Task brief
Would you transcribe the line containing "Where should I click to: Click the help" and every line after it, through the end of the records below, exactly and with nothing else?

--- START ---

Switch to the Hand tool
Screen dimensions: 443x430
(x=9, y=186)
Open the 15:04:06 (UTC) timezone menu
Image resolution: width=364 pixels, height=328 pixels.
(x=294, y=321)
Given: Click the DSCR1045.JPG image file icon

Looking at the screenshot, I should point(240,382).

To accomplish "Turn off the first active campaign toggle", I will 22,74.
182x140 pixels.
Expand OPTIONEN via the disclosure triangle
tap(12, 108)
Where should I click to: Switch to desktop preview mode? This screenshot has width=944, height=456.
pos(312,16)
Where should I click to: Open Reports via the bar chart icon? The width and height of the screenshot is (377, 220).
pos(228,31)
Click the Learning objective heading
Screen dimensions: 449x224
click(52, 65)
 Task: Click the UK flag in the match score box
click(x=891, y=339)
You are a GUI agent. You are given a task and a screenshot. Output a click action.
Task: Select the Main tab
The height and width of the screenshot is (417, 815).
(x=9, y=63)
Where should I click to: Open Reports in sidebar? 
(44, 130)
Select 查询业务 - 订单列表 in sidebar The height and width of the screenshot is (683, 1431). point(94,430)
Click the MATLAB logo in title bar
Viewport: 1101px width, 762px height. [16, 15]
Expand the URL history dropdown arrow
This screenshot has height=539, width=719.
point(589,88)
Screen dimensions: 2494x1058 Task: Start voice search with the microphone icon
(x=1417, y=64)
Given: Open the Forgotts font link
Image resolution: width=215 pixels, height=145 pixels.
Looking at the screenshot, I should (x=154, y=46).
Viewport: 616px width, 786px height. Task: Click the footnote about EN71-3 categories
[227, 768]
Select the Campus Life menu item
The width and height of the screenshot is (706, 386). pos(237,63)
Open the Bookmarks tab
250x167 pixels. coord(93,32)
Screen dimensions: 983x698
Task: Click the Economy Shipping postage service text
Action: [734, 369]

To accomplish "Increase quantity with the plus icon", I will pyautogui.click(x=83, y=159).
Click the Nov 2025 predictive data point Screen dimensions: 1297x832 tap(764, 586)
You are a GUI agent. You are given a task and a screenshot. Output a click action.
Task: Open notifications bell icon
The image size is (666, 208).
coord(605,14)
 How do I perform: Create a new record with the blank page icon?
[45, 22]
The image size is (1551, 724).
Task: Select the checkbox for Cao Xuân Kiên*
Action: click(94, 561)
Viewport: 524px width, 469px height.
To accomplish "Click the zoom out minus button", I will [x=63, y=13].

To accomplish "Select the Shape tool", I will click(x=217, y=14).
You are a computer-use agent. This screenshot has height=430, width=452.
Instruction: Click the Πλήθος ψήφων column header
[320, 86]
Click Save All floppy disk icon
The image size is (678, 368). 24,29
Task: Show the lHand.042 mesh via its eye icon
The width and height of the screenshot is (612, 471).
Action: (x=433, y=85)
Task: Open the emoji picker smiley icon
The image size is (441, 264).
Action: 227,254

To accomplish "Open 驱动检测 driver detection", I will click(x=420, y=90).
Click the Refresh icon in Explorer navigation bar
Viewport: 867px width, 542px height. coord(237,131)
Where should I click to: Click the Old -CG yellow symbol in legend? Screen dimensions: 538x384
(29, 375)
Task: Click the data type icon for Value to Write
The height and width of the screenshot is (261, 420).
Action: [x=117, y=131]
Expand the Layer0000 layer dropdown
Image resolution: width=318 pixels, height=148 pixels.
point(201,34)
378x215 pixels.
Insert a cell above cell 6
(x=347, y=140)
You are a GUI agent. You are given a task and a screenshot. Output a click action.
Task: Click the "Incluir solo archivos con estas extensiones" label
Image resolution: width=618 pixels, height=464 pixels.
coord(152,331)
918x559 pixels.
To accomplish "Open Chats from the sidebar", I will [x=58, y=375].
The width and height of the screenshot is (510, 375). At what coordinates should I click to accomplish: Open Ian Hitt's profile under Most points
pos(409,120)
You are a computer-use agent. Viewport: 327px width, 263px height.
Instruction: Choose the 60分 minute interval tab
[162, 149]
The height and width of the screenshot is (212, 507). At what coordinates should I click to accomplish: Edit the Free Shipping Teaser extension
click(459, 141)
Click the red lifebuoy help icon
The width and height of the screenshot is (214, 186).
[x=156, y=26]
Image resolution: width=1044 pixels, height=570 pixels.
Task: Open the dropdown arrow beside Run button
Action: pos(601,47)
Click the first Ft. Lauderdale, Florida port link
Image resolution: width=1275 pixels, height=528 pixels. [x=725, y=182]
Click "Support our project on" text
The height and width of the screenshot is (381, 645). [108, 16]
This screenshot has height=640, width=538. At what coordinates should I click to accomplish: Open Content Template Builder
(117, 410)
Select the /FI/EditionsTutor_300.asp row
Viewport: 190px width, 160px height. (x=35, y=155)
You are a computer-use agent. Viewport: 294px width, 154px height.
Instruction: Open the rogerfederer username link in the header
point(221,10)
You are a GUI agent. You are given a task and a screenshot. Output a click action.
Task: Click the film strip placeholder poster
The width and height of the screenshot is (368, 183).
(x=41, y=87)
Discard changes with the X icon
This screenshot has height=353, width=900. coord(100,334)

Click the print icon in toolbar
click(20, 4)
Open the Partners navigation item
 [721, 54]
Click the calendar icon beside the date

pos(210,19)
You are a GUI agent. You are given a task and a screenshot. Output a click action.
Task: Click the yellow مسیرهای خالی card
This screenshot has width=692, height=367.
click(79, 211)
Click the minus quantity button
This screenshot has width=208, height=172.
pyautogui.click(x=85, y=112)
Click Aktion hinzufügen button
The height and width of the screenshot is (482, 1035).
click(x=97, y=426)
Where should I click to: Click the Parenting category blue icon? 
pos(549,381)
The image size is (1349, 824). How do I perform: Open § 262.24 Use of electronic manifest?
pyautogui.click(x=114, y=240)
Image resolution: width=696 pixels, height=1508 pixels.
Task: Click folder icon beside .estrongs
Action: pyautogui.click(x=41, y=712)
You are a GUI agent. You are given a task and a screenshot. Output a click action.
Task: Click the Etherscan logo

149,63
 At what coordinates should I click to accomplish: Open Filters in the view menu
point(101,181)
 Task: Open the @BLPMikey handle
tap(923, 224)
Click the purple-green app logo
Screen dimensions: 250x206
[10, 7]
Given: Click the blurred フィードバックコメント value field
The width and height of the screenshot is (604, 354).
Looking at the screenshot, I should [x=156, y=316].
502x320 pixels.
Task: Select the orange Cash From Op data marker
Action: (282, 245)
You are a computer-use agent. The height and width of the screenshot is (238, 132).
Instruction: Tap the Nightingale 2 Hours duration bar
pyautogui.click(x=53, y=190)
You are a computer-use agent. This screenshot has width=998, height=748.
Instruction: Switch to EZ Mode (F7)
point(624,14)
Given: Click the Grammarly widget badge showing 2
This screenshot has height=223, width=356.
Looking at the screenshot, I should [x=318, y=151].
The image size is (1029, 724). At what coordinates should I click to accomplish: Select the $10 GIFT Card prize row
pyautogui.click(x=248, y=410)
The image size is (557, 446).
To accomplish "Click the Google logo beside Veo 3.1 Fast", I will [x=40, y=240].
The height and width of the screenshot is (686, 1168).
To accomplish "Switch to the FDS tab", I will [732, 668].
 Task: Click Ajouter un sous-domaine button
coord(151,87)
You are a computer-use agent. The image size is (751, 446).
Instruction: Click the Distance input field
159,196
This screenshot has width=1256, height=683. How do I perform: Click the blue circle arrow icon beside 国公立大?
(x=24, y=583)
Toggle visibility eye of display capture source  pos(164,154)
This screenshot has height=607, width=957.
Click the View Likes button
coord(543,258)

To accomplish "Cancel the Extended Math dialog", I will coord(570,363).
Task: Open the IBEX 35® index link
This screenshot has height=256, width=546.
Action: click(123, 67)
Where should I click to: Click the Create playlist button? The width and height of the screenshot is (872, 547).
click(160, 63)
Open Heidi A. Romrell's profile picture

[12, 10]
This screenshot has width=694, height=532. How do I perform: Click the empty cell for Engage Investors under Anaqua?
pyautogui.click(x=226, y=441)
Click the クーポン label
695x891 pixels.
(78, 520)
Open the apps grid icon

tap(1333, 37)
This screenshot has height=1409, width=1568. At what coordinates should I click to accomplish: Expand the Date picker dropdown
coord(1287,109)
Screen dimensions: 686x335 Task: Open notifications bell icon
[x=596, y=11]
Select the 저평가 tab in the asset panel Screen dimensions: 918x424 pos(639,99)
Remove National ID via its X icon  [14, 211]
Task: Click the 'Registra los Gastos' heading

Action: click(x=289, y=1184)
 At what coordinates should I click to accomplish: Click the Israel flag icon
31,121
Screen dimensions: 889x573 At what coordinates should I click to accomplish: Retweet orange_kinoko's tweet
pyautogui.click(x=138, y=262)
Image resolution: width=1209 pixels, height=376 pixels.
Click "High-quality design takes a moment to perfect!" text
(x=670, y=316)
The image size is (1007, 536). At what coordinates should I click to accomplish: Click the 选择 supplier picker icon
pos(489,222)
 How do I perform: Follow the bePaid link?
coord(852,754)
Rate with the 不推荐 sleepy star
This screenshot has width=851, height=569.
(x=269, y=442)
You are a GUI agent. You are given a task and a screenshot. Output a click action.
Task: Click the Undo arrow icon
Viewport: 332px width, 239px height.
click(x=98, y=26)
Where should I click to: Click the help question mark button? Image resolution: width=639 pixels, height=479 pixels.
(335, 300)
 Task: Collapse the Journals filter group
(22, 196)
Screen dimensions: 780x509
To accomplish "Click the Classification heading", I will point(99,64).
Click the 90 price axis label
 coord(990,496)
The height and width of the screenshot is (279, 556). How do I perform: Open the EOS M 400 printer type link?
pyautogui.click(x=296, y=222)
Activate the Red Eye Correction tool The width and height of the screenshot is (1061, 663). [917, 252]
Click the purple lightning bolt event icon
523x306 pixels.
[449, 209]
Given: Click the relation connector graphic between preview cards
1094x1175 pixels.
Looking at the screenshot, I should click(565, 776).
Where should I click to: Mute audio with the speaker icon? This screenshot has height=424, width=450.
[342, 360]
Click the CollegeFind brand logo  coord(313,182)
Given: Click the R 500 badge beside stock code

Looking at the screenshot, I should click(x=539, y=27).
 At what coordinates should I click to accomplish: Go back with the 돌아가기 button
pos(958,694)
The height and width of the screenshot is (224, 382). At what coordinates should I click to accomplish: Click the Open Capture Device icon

--- END ---

Answer to this problem
Where should I click to: Click the help question mark button? Image resolution: width=639 pixels, height=479 pixels.
(335, 300)
 Task: Collapse the Journals filter group
(22, 196)
Screen dimensions: 780x509
To accomplish "Click the Classification heading", I will point(99,64).
Click the 90 price axis label
 coord(990,496)
The height and width of the screenshot is (279, 556). How do I perform: Open the EOS M 400 printer type link?
pyautogui.click(x=296, y=222)
Activate the Red Eye Correction tool The width and height of the screenshot is (1061, 663). [917, 252]
Click the purple lightning bolt event icon
523x306 pixels.
[449, 209]
Given: Click the relation connector graphic between preview cards
1094x1175 pixels.
Looking at the screenshot, I should click(565, 776).
Where should I click to: Mute audio with the speaker icon? This screenshot has height=424, width=450.
[342, 360]
Click the CollegeFind brand logo  coord(313,182)
Given: Click the R 500 badge beside stock code

Looking at the screenshot, I should click(x=539, y=27).
 At what coordinates should I click to accomplish: Go back with the 돌아가기 button
pos(958,694)
The height and width of the screenshot is (224, 382). At what coordinates should I click to accomplish: Click the Open Capture Device icon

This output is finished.